Stellantis supprime 1 200 postes à l’usine de Poissy d’ici fin 2026, réduisant les effectifs à 8 800 salariés. Cette décision s’inscrit dans un plan de restructuration européen qui touche 12 sites du constructeur franco-italien.
L’annonce, officialisée le 16 avril lors d’un comité social et économique extraordinaire, confirme les craintes syndicales exprimées depuis l’automne 2025. La direction justifie cette mesure par la nécessité d’adapter l’outil industriel à la baisse des commandes sur les modèles thermiques produits sur le site des Yvelines.
Poissy, qui emploie actuellement 10 000 personnes, assemblait encore 180 000 véhicules en 2023. Les prévisions pour 2026 tablent sur une production divisée par trois, à 60 000 unités, principalement des Peugeot 308 et des Opel Astra en fin de carrière commerciale.
Un plan social étalé sur huit mois avec fermeture de deux lignes
La direction de Stellantis prévoit la fermeture définitive de deux lignes d’assemblage sur les quatre actuellement en fonctionnement. La première cessera son activité en juillet 2026, la seconde en décembre. Les 1 200 suppressions de postes concernent exclusivement des contrats à durée indéterminée, selon les informations transmises aux représentants du personnel.
Le groupe propose un dispositif de départs volontaires enrichi, avec des indemnités pouvant atteindre 80 000 euros pour les salariés de plus de 55 ans. Un plan de reclassement interne est également prévu, avec des postes proposés sur les sites de Rennes-La Janais et Mulhouse, distants respectivement de 350 et 450 kilomètres.
La CGT, majoritaire sur le site, dénonce un « abandon organisé » de l’industrie automobile française. Laurent Beauvais, délégué central du syndicat chez Stellantis, pointe la responsabilité de la direction : « On nous parle de transition énergétique, mais aucun modèle électrique n’est alloué à Poissy depuis la fusion PSA-Fiat. »
Poissy victime de l’arbitrage européen de Stellantis sur l’électrique
L’usine francilienne pâtit directement de la stratégie industrielle du groupe dirigé par Carlos Tavares. Stellantis a concentré sa production de véhicules électriques sur ses sites italiens et allemands, laissant la France sur les modèles thermiques en déclin. L’usine de Melfi, en Italie, produit ainsi les Jeep Avenger et Fiat 600 électriques, tandis que Rüsselsheim assemble l’Opel Corsa-e.
Cette répartition géographique reflète les négociations menées site par site au moment de la fusion en 2021. Les syndicats français dénoncent aujourd’hui un déséquilibre qui pénalise l’Hexagone dans la transition vers l’électrique. Sur les 14 modèles électriques du portefeuille Stellantis, seulement trois sont assemblés en France.
La situation de Poissy illustre également les difficultés du groupe face à la concurrence chinoise. Les ventes européennes de Stellantis ont reculé de 6,1 % en 2025, selon les données de l’Association des constructeurs européens d’automobiles (ACEA). BYD et MG ont capté 4,2 points de parts de marché sur la même période.

L’effondrement programmé d’un bassin historique de l’automobile
Poissy symbolise le déclin de l’industrie automobile française. L’usine, inaugurée en 1938 par Simca, employait 27 000 personnes à son apogée dans les années 1970. Les restructurations successives ont réduit les effectifs de deux tiers en cinquante ans, transformant un bassin industriel en territoire en reconversion forcée.

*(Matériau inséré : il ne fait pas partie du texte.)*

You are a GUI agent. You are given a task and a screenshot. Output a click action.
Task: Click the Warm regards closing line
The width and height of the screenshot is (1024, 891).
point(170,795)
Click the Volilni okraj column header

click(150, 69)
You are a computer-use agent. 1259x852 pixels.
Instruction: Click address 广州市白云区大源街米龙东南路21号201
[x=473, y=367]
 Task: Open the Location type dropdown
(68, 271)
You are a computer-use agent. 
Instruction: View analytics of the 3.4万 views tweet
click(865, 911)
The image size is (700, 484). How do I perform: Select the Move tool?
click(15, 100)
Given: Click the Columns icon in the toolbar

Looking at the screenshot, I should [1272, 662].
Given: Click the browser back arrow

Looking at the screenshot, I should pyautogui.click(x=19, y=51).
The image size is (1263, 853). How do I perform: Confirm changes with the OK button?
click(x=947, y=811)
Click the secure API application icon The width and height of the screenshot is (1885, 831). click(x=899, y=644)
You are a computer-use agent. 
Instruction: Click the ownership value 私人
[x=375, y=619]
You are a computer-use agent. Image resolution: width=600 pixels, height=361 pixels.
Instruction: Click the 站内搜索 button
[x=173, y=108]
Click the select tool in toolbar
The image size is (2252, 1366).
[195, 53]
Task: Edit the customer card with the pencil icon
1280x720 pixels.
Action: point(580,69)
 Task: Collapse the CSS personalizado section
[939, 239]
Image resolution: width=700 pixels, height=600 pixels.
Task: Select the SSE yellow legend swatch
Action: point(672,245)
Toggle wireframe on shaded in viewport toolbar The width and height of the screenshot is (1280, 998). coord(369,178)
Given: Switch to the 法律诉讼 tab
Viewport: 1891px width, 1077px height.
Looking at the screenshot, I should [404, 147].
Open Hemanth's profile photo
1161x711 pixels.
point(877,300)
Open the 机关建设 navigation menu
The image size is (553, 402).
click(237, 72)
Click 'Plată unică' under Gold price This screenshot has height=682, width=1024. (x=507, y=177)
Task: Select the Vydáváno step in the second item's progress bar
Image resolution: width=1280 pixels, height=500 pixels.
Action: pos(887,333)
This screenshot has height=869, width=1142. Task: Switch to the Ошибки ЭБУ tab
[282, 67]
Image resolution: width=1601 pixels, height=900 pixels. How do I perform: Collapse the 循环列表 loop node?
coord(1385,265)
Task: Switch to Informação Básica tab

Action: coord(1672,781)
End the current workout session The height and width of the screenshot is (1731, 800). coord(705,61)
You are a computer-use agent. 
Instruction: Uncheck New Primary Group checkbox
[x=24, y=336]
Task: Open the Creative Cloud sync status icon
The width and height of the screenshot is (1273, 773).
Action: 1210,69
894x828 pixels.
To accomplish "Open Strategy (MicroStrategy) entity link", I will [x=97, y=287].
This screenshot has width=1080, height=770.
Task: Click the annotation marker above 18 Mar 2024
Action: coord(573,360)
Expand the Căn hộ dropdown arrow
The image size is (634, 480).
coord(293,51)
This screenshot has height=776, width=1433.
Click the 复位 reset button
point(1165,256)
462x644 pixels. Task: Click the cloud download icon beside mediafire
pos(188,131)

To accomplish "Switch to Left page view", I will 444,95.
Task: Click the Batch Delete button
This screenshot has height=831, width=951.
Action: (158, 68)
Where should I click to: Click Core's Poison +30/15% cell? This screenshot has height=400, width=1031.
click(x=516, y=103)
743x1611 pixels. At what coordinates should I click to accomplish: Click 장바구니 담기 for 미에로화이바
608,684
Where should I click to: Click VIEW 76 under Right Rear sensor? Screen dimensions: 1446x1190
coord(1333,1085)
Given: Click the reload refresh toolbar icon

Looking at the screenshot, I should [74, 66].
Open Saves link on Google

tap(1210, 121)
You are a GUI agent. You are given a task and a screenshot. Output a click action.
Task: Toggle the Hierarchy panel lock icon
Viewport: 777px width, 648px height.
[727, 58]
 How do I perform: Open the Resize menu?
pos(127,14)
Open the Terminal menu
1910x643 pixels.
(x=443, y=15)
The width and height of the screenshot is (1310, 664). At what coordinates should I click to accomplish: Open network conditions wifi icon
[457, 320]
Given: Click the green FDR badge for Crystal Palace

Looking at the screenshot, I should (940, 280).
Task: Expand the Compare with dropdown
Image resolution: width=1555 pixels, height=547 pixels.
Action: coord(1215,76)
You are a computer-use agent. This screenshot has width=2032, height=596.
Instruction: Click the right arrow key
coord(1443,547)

L’impact dépasse les seuls salariés de Stellantis. L’usine fait vivre un écosystème de 150 entreprises sous-traitantes dans un rayon de 50 kilomètres, employant environ 8 000 personnes. Faurecia, Valeo et Plastic Omnium ont déjà annoncé des suppressions de postes anticipées pour s’adapter à la baisse d’activité.
La Région Île-de-France et l’État ont débloqué 45 millions d’euros pour accompagner la reconversion du territoire. Ce fonds vise à attirer de nouvelles activités industrielles, notamment dans la logistique et les énergies renouvelables. Mais les élus locaux restent sceptiques sur la capacité à remplacer les emplois qualifiés de l’automobile.
Le président de la communauté urbaine Grand Paris Seine et Oise, Karl Olive, plaide pour l’installation d’un « campus de la mobilité » sur le site. Ce projet, encore à l’étude, associerait formation, recherche et production de composants pour véhicules électriques. Sa concrétisation reste toutefois tributaire des négociations avec Stellantis sur l’avenir du foncier industriel.